Montessori Metodu İle Kazanılanlar
Çocukların 6 yaşına kadar somut tecrübeler deneyimlemesi gerektiğini anlatan Cebeci, bu deneyimin de Montessori metodu ile gerçekleştirilebileceğini söylüyor. Ayrıca Cebeci, “0-6 yaş arası insan beyninin en hızlı geliştiği dönemdir. Bu dönemde aile ve eğitimciler çocuğun beyin gelişimini doğru desteklerse eğer, çocuk nereye giderse gitsin, ne yaparsa yapsın eğitim ve sosyal alanda başarılı ve hayata hazır bir insan olur.” dedi.

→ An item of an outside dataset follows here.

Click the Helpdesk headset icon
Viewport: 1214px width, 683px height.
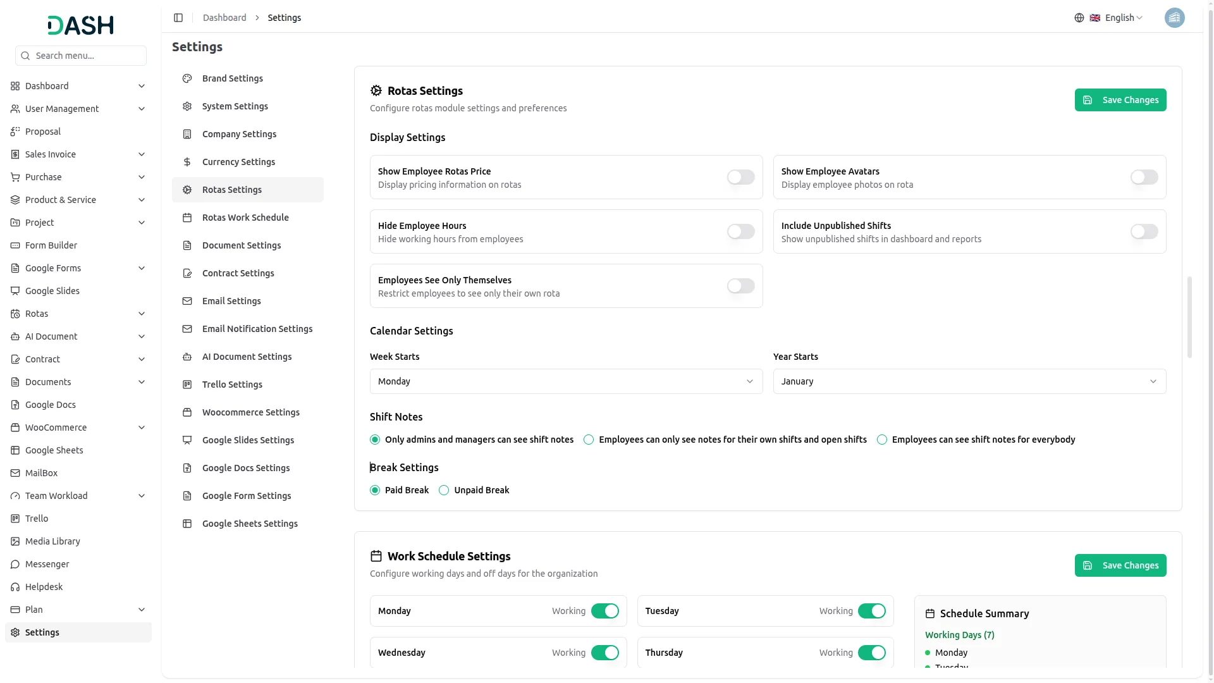click(x=15, y=587)
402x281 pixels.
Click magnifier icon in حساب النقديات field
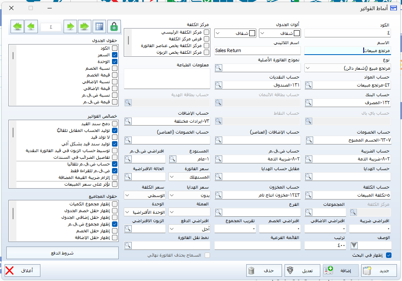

3-6 yaş arası çocukların aynı sınıflarda olmasının kazandırdıklarına da değinen Cebeci, “Montessori sınıflarında çocuklar kendi topluluklarını idare etmeyi öğrenirler. Büyük çocuklar küçüklerine karşı sevgi, şefkat ve liderlik duygularını geliştirirken, küçük çocuklar kendinden büyükleri görerek onlardan öğrenmeyi öğrenirler.” dedi.
Ödül ve Ceza Sistemi Uygulanmıyor
Cebeci, insanın doğasına en yakın sistem olarak görülen Montessori metodunda ödül ve ceza uygulamalarının olmadığını, çocuklara kriz anında neden ve niçin şeklinde açıklama yapılarak yaklaşılması gerektiğini söylüyor.
Özgürlük hususunda da yanlış anlaşılmaların olduğuna değinen Raife Cebeci, Montessori öğrencilerinin, kendi özgürlüğünün başkasının özgürlüğü ile sınırlı olduğunu bildiğini ve öz disiplinli olarak yetişmeyi öğrendiklerini vurguluyor.